— ACTION ITEM —
Your task is to write out exactly the lines from the line containing "占い (40, 2444)" through the end of the records, inclusive at both ends.

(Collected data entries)
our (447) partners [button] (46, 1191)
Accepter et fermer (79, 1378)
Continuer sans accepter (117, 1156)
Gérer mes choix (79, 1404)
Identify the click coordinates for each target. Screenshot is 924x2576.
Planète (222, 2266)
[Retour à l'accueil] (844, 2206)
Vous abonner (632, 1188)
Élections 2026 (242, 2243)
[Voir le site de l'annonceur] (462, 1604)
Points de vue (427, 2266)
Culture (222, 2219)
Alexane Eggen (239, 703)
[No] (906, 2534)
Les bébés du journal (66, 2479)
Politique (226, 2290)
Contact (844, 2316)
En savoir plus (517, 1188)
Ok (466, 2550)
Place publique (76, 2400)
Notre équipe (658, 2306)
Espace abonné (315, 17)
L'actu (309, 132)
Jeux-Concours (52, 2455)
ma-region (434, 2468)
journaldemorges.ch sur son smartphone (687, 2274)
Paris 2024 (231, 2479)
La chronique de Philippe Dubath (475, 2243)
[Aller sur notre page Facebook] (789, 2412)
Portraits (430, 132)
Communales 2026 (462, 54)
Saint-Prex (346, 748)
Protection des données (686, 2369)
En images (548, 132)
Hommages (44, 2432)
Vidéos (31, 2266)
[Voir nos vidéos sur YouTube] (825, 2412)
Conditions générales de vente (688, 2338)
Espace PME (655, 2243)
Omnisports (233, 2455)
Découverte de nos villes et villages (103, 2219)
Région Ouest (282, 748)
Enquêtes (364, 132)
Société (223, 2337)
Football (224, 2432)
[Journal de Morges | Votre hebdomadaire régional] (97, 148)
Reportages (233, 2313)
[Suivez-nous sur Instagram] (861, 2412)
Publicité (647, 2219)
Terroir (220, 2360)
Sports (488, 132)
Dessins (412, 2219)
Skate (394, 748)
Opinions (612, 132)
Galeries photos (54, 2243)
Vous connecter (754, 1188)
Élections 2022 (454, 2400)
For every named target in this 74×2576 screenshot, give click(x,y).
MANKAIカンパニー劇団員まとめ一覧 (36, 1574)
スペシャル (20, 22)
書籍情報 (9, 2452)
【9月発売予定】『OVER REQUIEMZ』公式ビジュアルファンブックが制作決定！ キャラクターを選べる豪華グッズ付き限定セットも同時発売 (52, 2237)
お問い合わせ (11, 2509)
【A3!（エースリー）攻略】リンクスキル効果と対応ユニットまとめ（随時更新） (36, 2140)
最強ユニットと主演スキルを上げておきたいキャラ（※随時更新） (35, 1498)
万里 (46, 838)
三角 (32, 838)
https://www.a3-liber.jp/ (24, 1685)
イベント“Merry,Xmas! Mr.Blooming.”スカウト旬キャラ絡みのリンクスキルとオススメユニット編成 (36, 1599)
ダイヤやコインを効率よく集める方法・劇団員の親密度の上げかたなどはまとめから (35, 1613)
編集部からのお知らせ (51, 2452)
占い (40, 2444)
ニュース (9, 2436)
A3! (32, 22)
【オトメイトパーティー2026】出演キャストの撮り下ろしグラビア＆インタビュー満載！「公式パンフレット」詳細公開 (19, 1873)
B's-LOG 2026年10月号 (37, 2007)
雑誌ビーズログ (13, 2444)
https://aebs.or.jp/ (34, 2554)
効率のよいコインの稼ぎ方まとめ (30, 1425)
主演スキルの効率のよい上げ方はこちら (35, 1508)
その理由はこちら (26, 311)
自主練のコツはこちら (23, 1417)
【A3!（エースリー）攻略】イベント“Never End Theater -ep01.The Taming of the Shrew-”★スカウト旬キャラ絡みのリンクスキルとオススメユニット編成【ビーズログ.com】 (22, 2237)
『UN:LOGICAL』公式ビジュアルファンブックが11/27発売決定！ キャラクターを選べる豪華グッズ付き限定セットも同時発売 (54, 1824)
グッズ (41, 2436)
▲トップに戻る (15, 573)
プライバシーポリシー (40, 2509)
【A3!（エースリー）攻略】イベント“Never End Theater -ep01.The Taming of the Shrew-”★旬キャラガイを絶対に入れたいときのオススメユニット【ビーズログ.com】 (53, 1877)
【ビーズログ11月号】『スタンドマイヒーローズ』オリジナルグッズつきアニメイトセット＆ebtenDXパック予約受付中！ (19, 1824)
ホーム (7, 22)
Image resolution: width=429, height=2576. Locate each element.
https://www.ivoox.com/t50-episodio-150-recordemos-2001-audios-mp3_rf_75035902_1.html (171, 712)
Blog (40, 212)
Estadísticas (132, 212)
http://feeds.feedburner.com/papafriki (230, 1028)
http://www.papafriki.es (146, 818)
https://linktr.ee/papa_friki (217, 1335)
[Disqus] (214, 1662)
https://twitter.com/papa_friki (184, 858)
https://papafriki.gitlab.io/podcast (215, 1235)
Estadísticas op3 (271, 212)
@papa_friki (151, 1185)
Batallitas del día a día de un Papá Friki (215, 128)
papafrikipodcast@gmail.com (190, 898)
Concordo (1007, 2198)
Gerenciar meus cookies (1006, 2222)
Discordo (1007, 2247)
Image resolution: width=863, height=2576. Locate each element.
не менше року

— THE COMPLETED TASK —
占い (40, 2444)
ニュース (9, 2436)
A3! (32, 22)
【オトメイトパーティー2026】出演キャストの撮り下ろしグラビア＆インタビュー満載！「公式パンフレット」詳細公開 (19, 1873)
B's-LOG 2026年10月号 (37, 2007)
雑誌ビーズログ (13, 2444)
https://aebs.or.jp/ (34, 2554)
効率のよいコインの稼ぎ方まとめ (30, 1425)
主演スキルの効率のよい上げ方はこちら (35, 1508)
その理由はこちら (26, 311)
自主練のコツはこちら (23, 1417)
【A3!（エースリー）攻略】イベント“Never End Theater -ep01.The Taming of the Shrew-”★スカウト旬キャラ絡みのリンクスキルとオススメユニット編成【ビーズログ.com】 (22, 2237)
『UN:LOGICAL』公式ビジュアルファンブックが11/27発売決定！ キャラクターを選べる豪華グッズ付き限定セットも同時発売 (54, 1824)
グッズ (41, 2436)
▲トップに戻る (15, 573)
プライバシーポリシー (40, 2509)
【A3!（エースリー）攻略】イベント“Never End Theater -ep01.The Taming of the Shrew-”★旬キャラガイを絶対に入れたいときのオススメユニット【ビーズログ.com】 (53, 1877)
【ビーズログ11月号】『スタンドマイヒーローズ』オリジナルグッズつきアニメイトセット＆ebtenDXパック予約受付中！ (19, 1824)
ホーム (7, 22)
Image resolution: width=429, height=2576. Locate each element.
https://www.ivoox.com/t50-episodio-150-recordemos-2001-audios-mp3_rf_75035902_1.html (171, 712)
Blog (40, 212)
Estadísticas (132, 212)
http://feeds.feedburner.com/papafriki (230, 1028)
http://www.papafriki.es (146, 818)
https://linktr.ee/papa_friki (217, 1335)
[Disqus] (214, 1662)
https://twitter.com/papa_friki (184, 858)
https://papafriki.gitlab.io/podcast (215, 1235)
Estadísticas op3 (271, 212)
@papa_friki (151, 1185)
Batallitas del día a día de un Papá Friki (215, 128)
papafrikipodcast@gmail.com (190, 898)
Concordo (1007, 2198)
Gerenciar meus cookies (1006, 2222)
Discordo (1007, 2247)
Image resolution: width=863, height=2576. Locate each element.
не менше року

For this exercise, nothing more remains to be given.